Five points behind Chelsea with a game in hand, United still have injuries to key defenders like Rio Ferdinand, but they will be much stronger tonight against Wigan.
Reds ready to usher in 2010
The temperature was minus 3°C and their team were losing 3-0, but the 3,000 Manchester United fans at Fulham recently grew louder as their team got worse. United fans are often derided as fickle glory hunters or for hailing from anywhere but Manchester, but at Craven Cottage it was a northern effort. Their song, which continued for 25 minutes and became louder with each rendition, could not have been more Mancunian.
"This is how it feels to be City," they hollered, "This is how it feels to be small, this is how it feels when your team wins nothing at all." Adapted from a hit by Madchester (sic) favourites The Inspiral Carpets, it had little bearing on the game - though the mocking of United's blue neighbours did confuse thousands of Fulham fans. That day, City were in the process of dismissing their 14th manager since Sir Alex Ferguson took over at Old Trafford in 1986. On an otherwise terrible afternoon for United, their fans were gleeful and mocked their rivals whom they meet next week in the Carling Cup semi-final first leg.
January can't come soon enough for United, with December a poor month by their high standards. Two defeats in a week, the first at home to Aston Villa and second away to Fulham was uncharacteristic, especially for a side chasing a record fourth consecutive Premier League title. No team have previously won the Premier League having suffered five defeats in the first half of the season and United have already lost that number.
The champions have beaten struggling West Ham, Wolves and Hull City in December, victories which were not taken for granted given an injury list which, at times, left Patrice Evra as the only recognised defender. Five points behind leaders Chelsea with a game in hand, United still have injuries to key defenders like Rio Ferdinand, but they will be much stronger tonight when they entertain Wigan Athletic and hope to be stronger still against City.
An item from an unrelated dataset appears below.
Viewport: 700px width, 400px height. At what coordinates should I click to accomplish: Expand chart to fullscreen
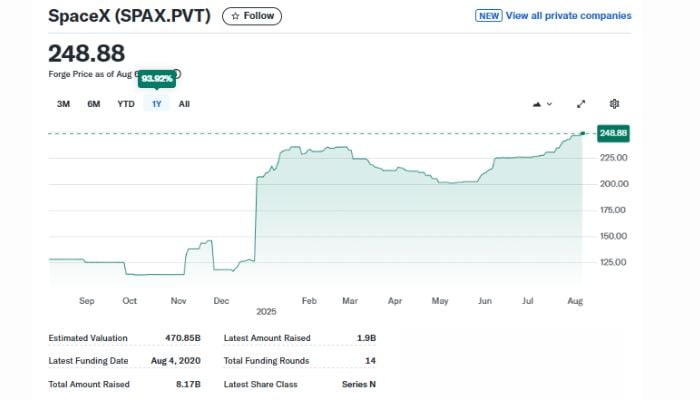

Wigan are 16th and will travel 20 miles east with just one win in their last eight games. At the turn of the year, the Latics were managed by Steve Bruce and were seventh with a reputation as obstinate opponents. Even then, their record was atrocious against United. They have failed to register a single point against United in any Premiership game and were thrashed 5-0 at home by United in August.
Wigan's record against other top teams is respectable and they have already defeated Aston Villa and Chelsea this season, though their 9-1 November hammering at Tottenham was so embarrassing that their vanquished players personally refunded their ticket price for the travelling fans. Their manager, Roberto Martinez, remains highly regarded, not least by Sir Alex Ferguson, and the pair shared a meal at an Italian restaurant in Manchester before Christmas.
The Catalan was a cult hero as a Wigan player when they rose through the leagues, lavished by hard-nosed sportswear millionaire Dave Whelan, who paid for their new stadium which opened in 1999. Whelan is a former professional player who does not suffer fools. He respects Martinez and has said that he will stick by the young manager even if Wigan were relegated. Yet Wigan, despite having the lowest average crowds in the division, are a club with a wage structure of a club who demand Premier League survival.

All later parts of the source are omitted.